You see, Stern has been the king of fair and generous during the 134 days that this lockout has now lasted and it appears that he is making his final “generous offer” – if the players accept the 50-50 offer that the owners made very minor changes to yesterday, they can have a 72-game season.
“There comes a time when you have to be through negotiating, and we are,” Stern said. “We have made our revised proposal,” Stern said, “and we’re not planning to make another one.”
(Via CBS*)
Because he’s also a total hard ass, you see. Word is that the players will make a decision by Monday, but if they reject this deal then the owners will stand firm at 47% for the players and we won’t see any NBA action this season because the union will decertify and then all hell will break loose. But let’s not get too far ahead of ourselves, because players union executive director Billy Hunter is the hard ass of all hard asses. Tell ‘em how it’s done, BH!
“The idea … is to sit down with them and say, ‘You sent us out to get something, here’s what we’re coming back with,’” said Billy Hunter, executive director of the National Basketball Players Association. “‘Now let’s sit down and decide what our next option is, what are we going to do.’”
Every time this man speaks, I think it is a miracle that he hasn’t accepted 25% and a case of Crystal Pepsi.
*Hey CBS, you do know that it’s been almost one week since LSU and Alabama played, right? Just checking.


*Ed Hochuli throws flag*
Intentional Fail, all of the NBA, the ball will be placed at midcourt and the owners must play against the players in a game of dodgeball to decide who wins Floyd of Rosedale.

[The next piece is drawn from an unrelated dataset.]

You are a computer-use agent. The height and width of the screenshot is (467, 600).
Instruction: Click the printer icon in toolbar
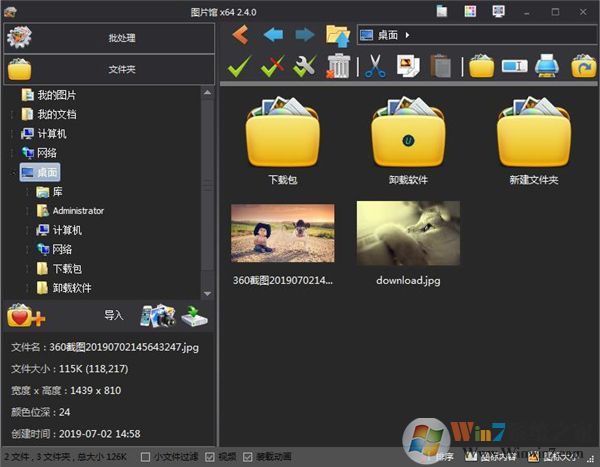pyautogui.click(x=546, y=67)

I think the greatest joke of all is that MLB may get its new CBA worked out in less than 2 weeks. “But they don’t have a salary cap,” NBA apologists will say. Yeah, but they do have a fair revenue sharing system in place, so suck it.
That’s quite the intelligent looking group behind Billy and Derek in that picture. No wonder we’re at day 134 and counting. It’s the big fat billionaires vs the guys who should be doing time millionaires.
When can I expect to watch these fine young gentlemen on VH1? Ginger and Rasta intrigue me. Get it done, Billy Hunter.
yep, I’ve pretty much hit my tipping point to the fact I’m now on the ‘I hope they lose all their fans and crumble’ train.
It’s pretty sad when the only people you can name in the photo are a past-his-prime point guard and a front office stooge. Unless that’s Brian Grant in the middle. Then it’s even sadder.
That’s Roger “Money Ma$e” Mason on the right. He likes to argue with fans on Twitter about why the players have been such idiots this whole time.
If he’s any kin to Anthony Mason I’m willing to hear him out. What’s that? He’s not? Okay. Gotta get back to my soaps.
You know what the best part about a 72-game season is? The Heat can’t talk about winning 73 games.
Is that Joel Pryzbilla? I don’t want to know if I’m right.